Le gouvernement a entériné la disparition de l’Institut national de la consommation (INC), tournant ainsi une page majeure de la défense des consommateurs en France. Un décret publié au Journal officiel le 29 mars 2026 précise les conditions de cette liquidation et ouvre, dans le même temps, une phase décisive pour l’avenir du magazine 60 Millions de consommateurs. La décision n’est plus une hypothèse : l’INC, établissement public créé en 1966, entre officiellement en liquidation. Cette mesure s’inscrit dans la loi de finances 2026, qui prévoyait la disparition de l’organisme avant la fin du mois de mars, sur fond de fragilité économique.
Pour piloter cette transition, un liquidateur sera nommé pour une durée initiale de neuf mois à compter du 31 mars. Sa mission sera double : gérer la fermeture progressive de l’institution tout en maintenant, temporairement, l’activité du mensuel phare. Le texte prévoit un calendrier serré. Un délai de trois mois est fixé pour trouver un repreneur capable de poursuivre l’activité de presse. Ce laps de temps pourra toutefois être prolongé si des négociations sérieuses sont en cours.
Si aucune solution n’émerge, le liquidateur aura la responsabilité de mettre un terme définitif à la publication. Les actifs du journal pourraient alors être cédés séparément, marquant la disparition d’un titre historique du paysage médiatique français. Du côté des salariés, les préoccupations sont nombreuses. Le syndicaliste Lionel Maugain, également journaliste au sein du magazine, regrette l’absence de précisions sur le devenir des quelque 60 employés.

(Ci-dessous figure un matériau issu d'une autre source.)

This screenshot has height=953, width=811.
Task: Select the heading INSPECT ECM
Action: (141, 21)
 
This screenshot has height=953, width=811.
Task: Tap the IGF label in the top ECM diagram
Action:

Au-delà de la question sociale, c’est aussi l’indépendance éditoriale qui suscite l’inquiétude. Le risque, selon lui, serait de voir le titre perdre sa vocation d’information neutre au profit d’intérêts privés ou idéologiques. Une crainte partagée par plusieurs observateurs du secteur. Le ministère du Commerce assure néanmoins suivre le dossier avec une vigilance particulière. Il affirme vouloir privilégier un projet de reprise “dans l’intérêt du titre”, en restant ouvert à différentes options : investisseurs privés, associations, groupes de presse existants ou même reprise par les salariés.
Cette prudence s’explique par la notoriété et la crédibilité acquises par le magazine au fil des décennies. En décembre dernier, une tribune réunissant journalistes, élus et scientifiques alertait déjà sur les conséquences d’une disparition du titre, dénonçant une véritable “mise à mort”. Sur le plan économique, les chiffres alimentent le débat. Le coût de la liquidation est estimé à 8 millions d’euros par le gouvernement, contre 11 millions selon les représentants syndicaux.
Si l’INC affichait un déficit de 719 000 euros en 2024, la situation s’était redressée en 2025 avec un bénéfice de 236 000 euros. Un redressement qui, pour certains, remet en question la nécessité d’une fermeture aussi rapide. Entre impératifs budgétaires et enjeux démocratiques, la disparition de l’INC ouvre une période d’incertitude. L’avenir de 60 Millions de consommateurs dépend désormais de la capacité à trouver un repreneur prêt à préserver l’esprit d’un titre devenu, au fil du temps, une référence pour des millions de lecteurs.